Full House at Skyline Levels for Live From Kingston 2018
Upon its return, Live From Kingston took over Jacks Hill. Billed with an all-female collection of reggae's up-and-coming acts, the sold-out concert choked the neighbourhood with traffic. Many had to make the journey back down the hill having not heard a single note from the women. Those lucky enough to have secured their pre-sold tickets were sardined in Gabre Selassie's backyard venue.
But that was no problem. They were content in the hustle and bustle - eager to see Yanah, Naomi Cowan, Sevana, Lila Ike and Koffee perform.
"We were able to do this on a weekend when man like Popcaan have Unruly Fest. At first, I wasn't too sure about dah clash deh - but trust me, I'm extremely proud of me, my fellow musicians! It's just a really great crowd to be in right now," Lila Ike told The Gleaner.
On her way to the venue, the youngest on the bill, Koffee, was caught in traffic. "People ah turn back because dem neva have dem pre-sold tickets! Me neva know seh ah suh much people really support the female dem weh ah come forward inna di industry. The wholea we are very young. Me hear people ah sing people song - it's a great energy," said Koffee.
"I cannot speak to another time in history where this has happened. We're setting a trend without even realising it. As I'm saying it, I'm thinking about it. I think it's bigger than we can comprehend at this time. We have no idea where this will end up," Sevana said.
Women In Concert
Twenty-two-years-old singer Yanah opened the stage. New on the scene, her set still includes some covers. Naomi Cowan kept the spirit of the season and the night's female-powered theme. Before her hit Paradise Plum, and introducing her new soca-inflected song Climbing, she did her mom's original - Santa Don't You Ever Come to the Ghetto.

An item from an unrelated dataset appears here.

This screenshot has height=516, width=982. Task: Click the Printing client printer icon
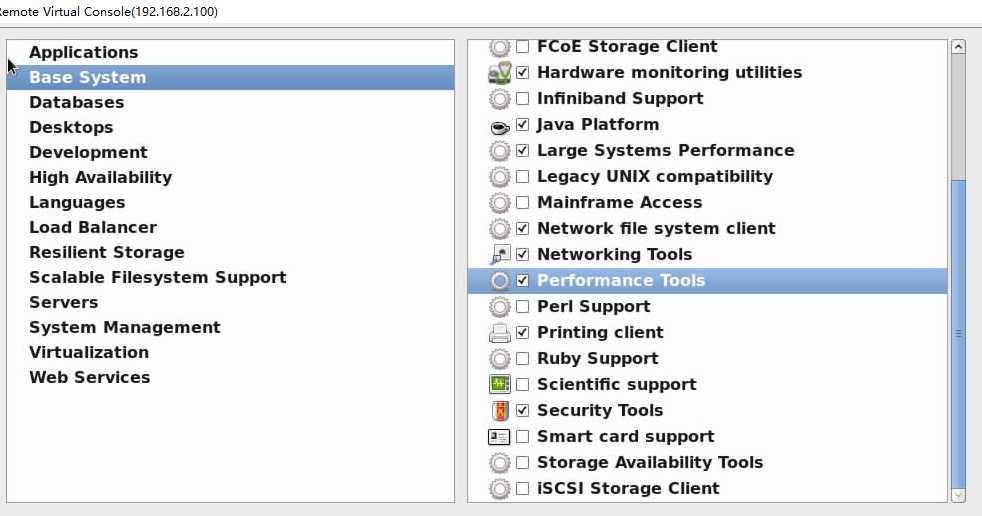(499, 333)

Sevana, who was gracing the Live From Kingston stage for the third time, recalled that it was one of the very first platforms she had the opportunity to perform on. At the time, she only had two covers on Soundcloud - but Protoje was intrigued after hearing them just 30 seconds. Songs from her debut EP, Love The Way, Rawle, and Carry You, made up her set. Other singles, Justice and Sometime Love, were included, but it was the closing number - her debut single Bit Too Shy - that had the fans belting out all the lyrics.
Lila Ike took to the stage in a new look. She sported a striped pants suit and deviated from the signature afro, to a blow-out. The style maven was a real 'showman', taking off her blazer before singing the sultry Second Chance. Known for her freestyling, the effervescent performer used that skill to introduce her bandmates.
"What's beautiful about it is that we all have a different vibe. You come to a show like this, and know you ah guh enjoy Naomi's set, Sev's likkle soulful, R&B vibe. You ah guh like my rootsy, rugged ting - and lyrics ah guh buss yuh head when Koffee touch stage," Lila said. She was right.
Self-described singjay guitarist Koffee closed the show. She opened with her debut single Burning - which had the crowd singing along. She included Legend, written for track star Usain Bolt, and two unreleased songs, Haffi Mek It and Pressure.
The vibe heightened with Ragamuffin, which had the rapt audience singing along - even catching on to Koffee's signature 'uh-huh' ad-lib. It heightened even more when she introduced the closing number, her latest single Toast. The full-house crowd erupted.